**TASK INSTRUCTIONS:** Return the lines below that contain the word "dimensions".

**DATASET EXCERPTS:**

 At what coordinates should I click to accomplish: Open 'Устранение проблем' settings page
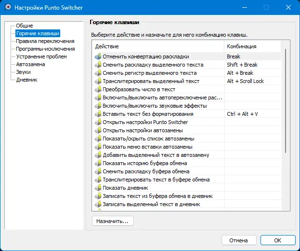[41, 56]
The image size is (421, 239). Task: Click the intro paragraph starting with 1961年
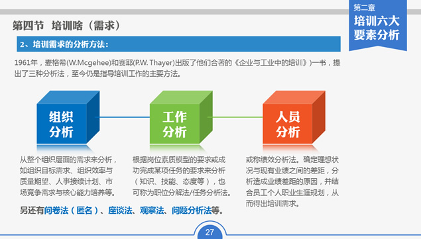point(177,68)
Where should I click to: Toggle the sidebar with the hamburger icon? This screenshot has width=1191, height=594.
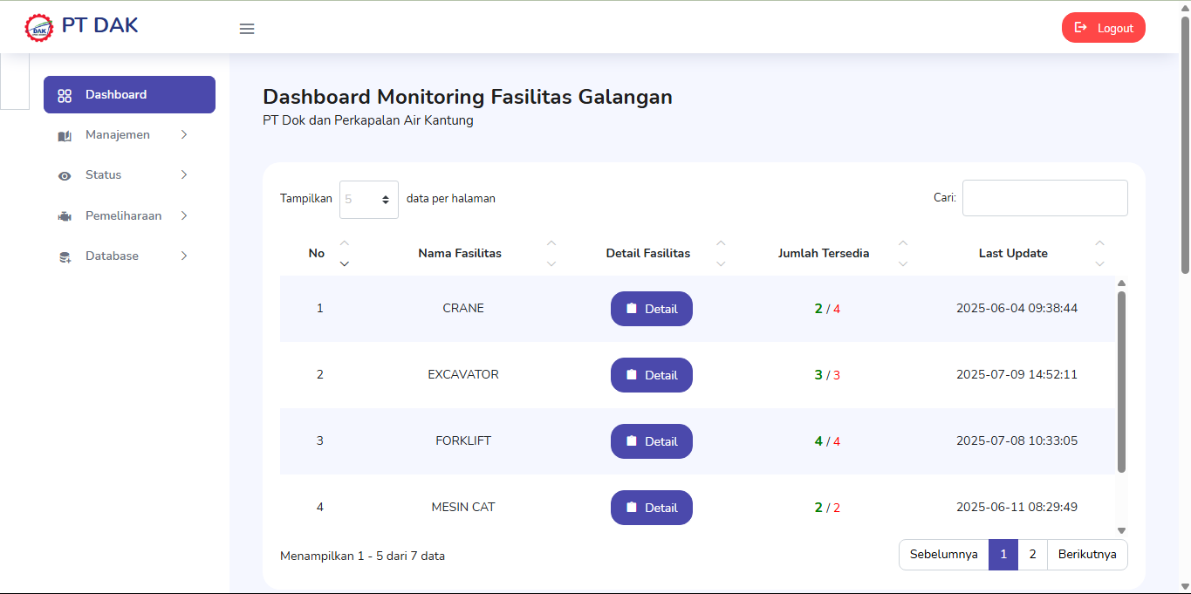[x=247, y=29]

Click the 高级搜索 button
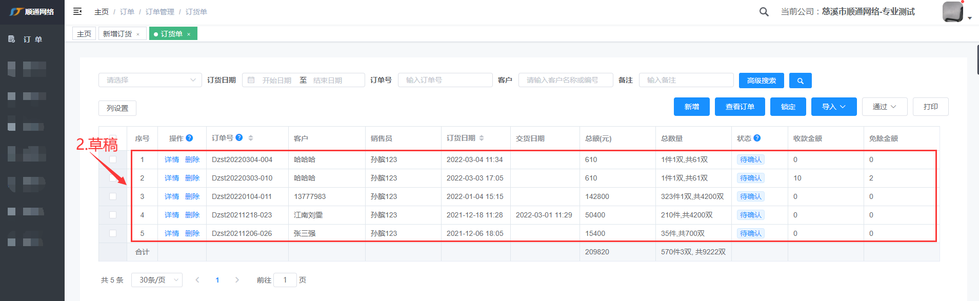point(761,81)
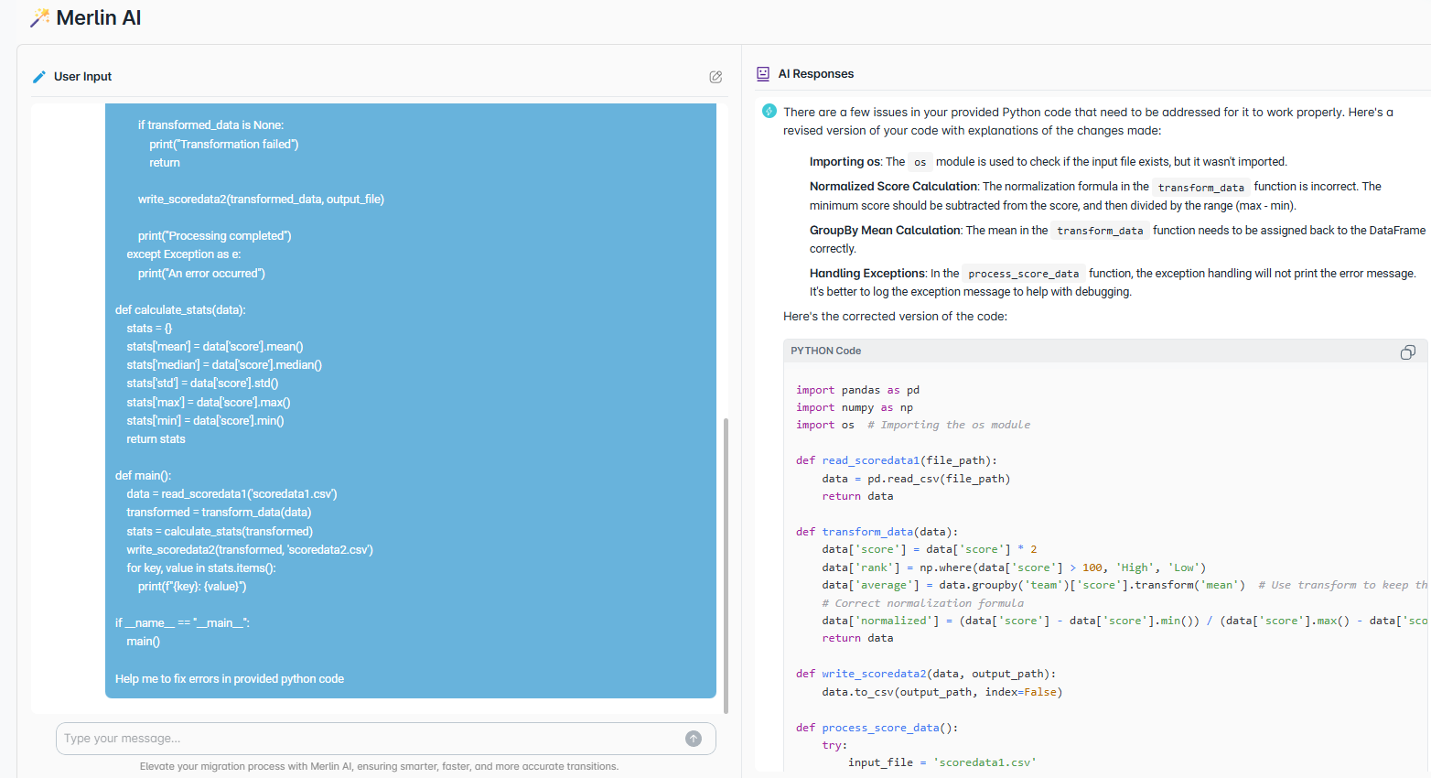Open the edit icon at top-right of User Input panel
The image size is (1431, 778).
[x=716, y=77]
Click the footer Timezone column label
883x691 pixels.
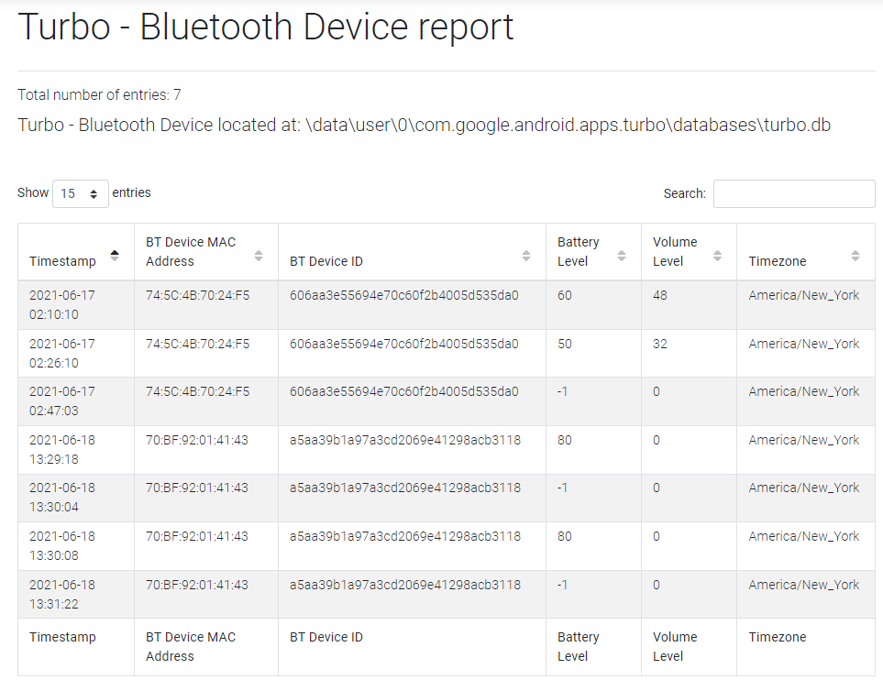tap(778, 637)
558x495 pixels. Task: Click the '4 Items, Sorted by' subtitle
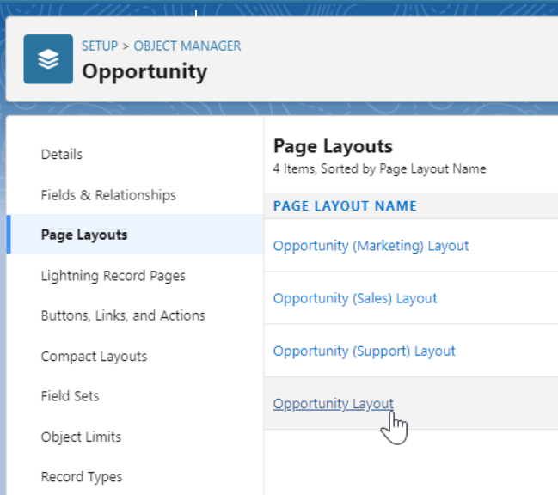tap(379, 168)
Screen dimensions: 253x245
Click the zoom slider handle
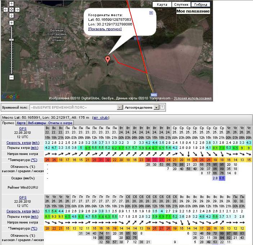coord(12,39)
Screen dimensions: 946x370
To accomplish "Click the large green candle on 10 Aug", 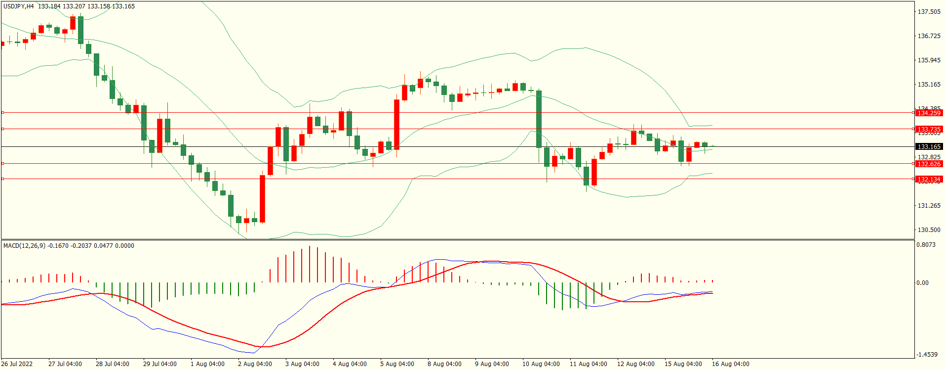I will click(x=539, y=119).
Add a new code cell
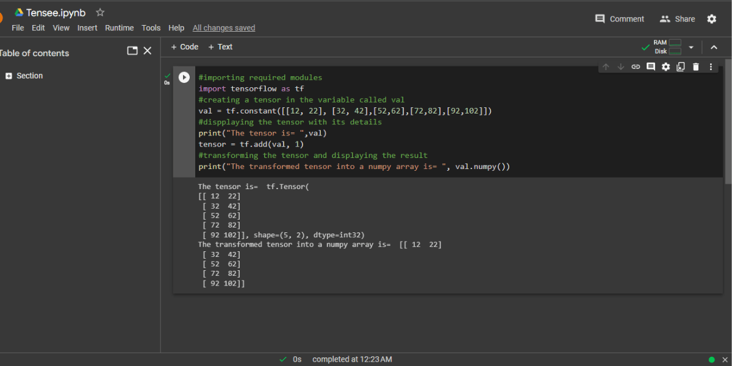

**SOLUTION TO THIS TASK:**
Screen dimensions: 253x245
Screen dimensions: 946x370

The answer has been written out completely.